Direi che è il momento giusto. Appartengo a quel plotone di persone che non aspetta la sera della Vigilia per assaggiare una fragrante fetta di questo prodigioso dolce natalizio. Anche perchè, è vero che la tradizione va rispettata, ma avere un panettone sul tavolo fa già Natale un mese prima e poi, diciamolo francamente, c'è qualcosa di più trasgressivo e paradisiaco e certamente caloricissimo ma assolutamente celestiale di una fetta di panettone intinta con abilità e mestiere in una fumante tazza di caffelatte? No che non c'è. E' stata la nostra colazione di questa mattina, infatti. Fuori una nebbia della forca, dentro, in casa, sul tavolo della colazione già vestito a festa, coi tazzoni a fiocchi di neve e i piatti rossi, la morbidezza sorniona di Messer Panettone. Un mutuo, praticamente. Si può consumare la propria porzione, una fetta sottile, per carità, che già sono a dieta e che è meglio non esagerare in vista di aperitivi, merende, cene e cenoni delle feste. Poi, però, si comincia a raschiare con indifferenza, chiacchierando, la parte della nostra fetta rimasta attaccata al corpo principale, si aggiunge un candito, si pizzica un pò di uvetta. Si continua a parlare, distratti e tranquilli, si raschia per bene la carta marroncina, si raddrizza la fetta, vorrai mica lasciarlo tagliato tutto storto, non sta bene. A piccole rate, a tasso variabile di pasta e canditi, di uvetta e crosticina, la nostra fettina diventerà una fettona, di quelle che potremmo stare digiune per tutta la giornata, e non saremmo comunque denutrite. Il Panettone, si sa, è un vero gentiluomo. Non lo dà a vedere. E sì, abbiamo accumulato 1350 chilocalorie, ma lui, morbido e incantato, profumato e festaiolo, continuerà a lasciarci credere che la nostra era solo una fettina, lasciandoci ignare e soddisfatte. Per un mutuo così, dove devo firmare?

02 dicembre, 2006

La Signora della Lampada.

→ Materiale fornito:
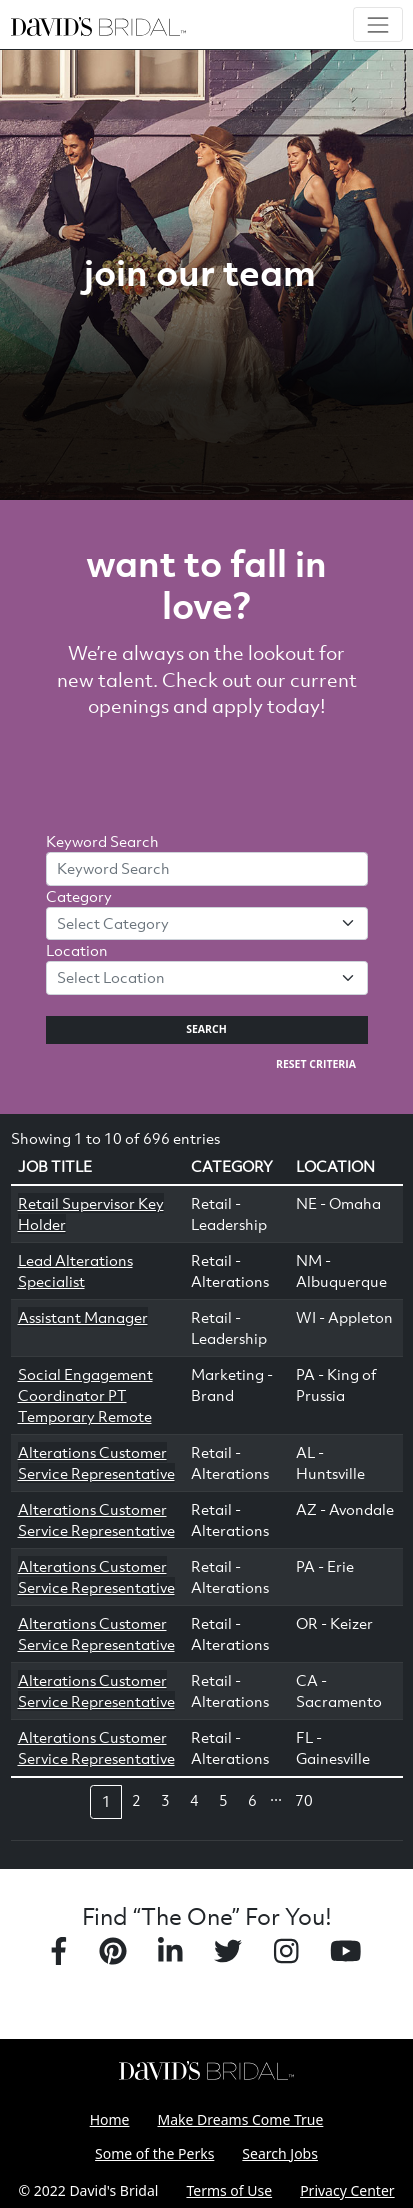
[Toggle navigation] (377, 24)
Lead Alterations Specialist (75, 1270)
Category (79, 896)
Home (110, 2119)
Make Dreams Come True (241, 2119)
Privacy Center (347, 2190)
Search (206, 1029)
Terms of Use (229, 2190)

→ Esercizi proposti:
A – Spiega in una o due frasi perché, secondo il testo sul panettone, la propria porzione dovrebbe essere una fetta sottile.
B – Scrivi il seguito del testo sul panettone, riprendendo subito dopo l'ultima riga.
Le voci riportate non hanno alcun legame con il testo sul panettone.

→ Risposte per esercizio:
A – La porzione dovrebbe essere una fetta sottile perché chi scrive è già a dieta. Inoltre ritiene meglio non esagerare in vista di aperitivi, merende, cene e cenoni delle feste.

B –
Vabbè, è andata. Alla fine, il giovane Holden è ritornato a casa, stampellato, gli occhi segnati, pallidissimo. Un pochino sofferente. Certo, non è cosa da nulla, lo sento raccontare ai fratelli ammirati e inorriditi, strane pratiche di tendini e ossa, e drenaggi e tubicini, e iniezioni sottocutanee che la medesima ha dovuto effettuare, armata di coraggio, dacchè il mio sposo se l'è data a gambe. Sì, è toccato a me. Che sono ansiosa è notizia vetusta. E anche apprensiva, agitata e vagamente psicopatica. Così, le scene per fare al piccolo unversitario la suddetta puntura nella pancia, signori miei, mica nel sedere, erano doppie: le sue di lui, che doveva riceverla, le mie di me, che dovevo farla. Insomma, il delirio. Ho respirato profondo, preparato con cura l'aggeggio (che c'è da preparare, son siringhe già pronte, un gioco da ragazzi), preso tutto il coraggio di cui dispongo e zac!, l'iniezione è stata fatta. Ne deve fare 21. In casa mia, Natale In Casa Cupiello è una recita scolastica, in confronto. Ho fatto l'infermiera tutto il giorno. Spremutine, biscottini, aggiustatura di cuscini, sento se hai la febbre, ma ho avuto il crociato, mica la polmonite. Lui, dolorante. Ma tranquillo. Sarà un pò il principe di casa, in questi giorni. E oggi, sua sorella la Princi, per intrattenerlo, gli ha fatto scrivere la letterina di Natale. E' stato discreto, seguendo il mio consiglio. Giacchè cammina deambulando in malo modo, ha bisogno di un nuovo paio di scarpe. E la rieducazione, come fai a non saperlo, riesce molto meglio in scarpe Prada. Suo padre mi ha fulminato con gli occhi. Ma io, che son più furba di una faina, ho retto il suo sguardo. Sono o non sono Florence Nightingale ? Non osare contraddirmi, bellezza. Sulla Croce Rossa, non si spara.

01 dicembre, 2006

Glitter.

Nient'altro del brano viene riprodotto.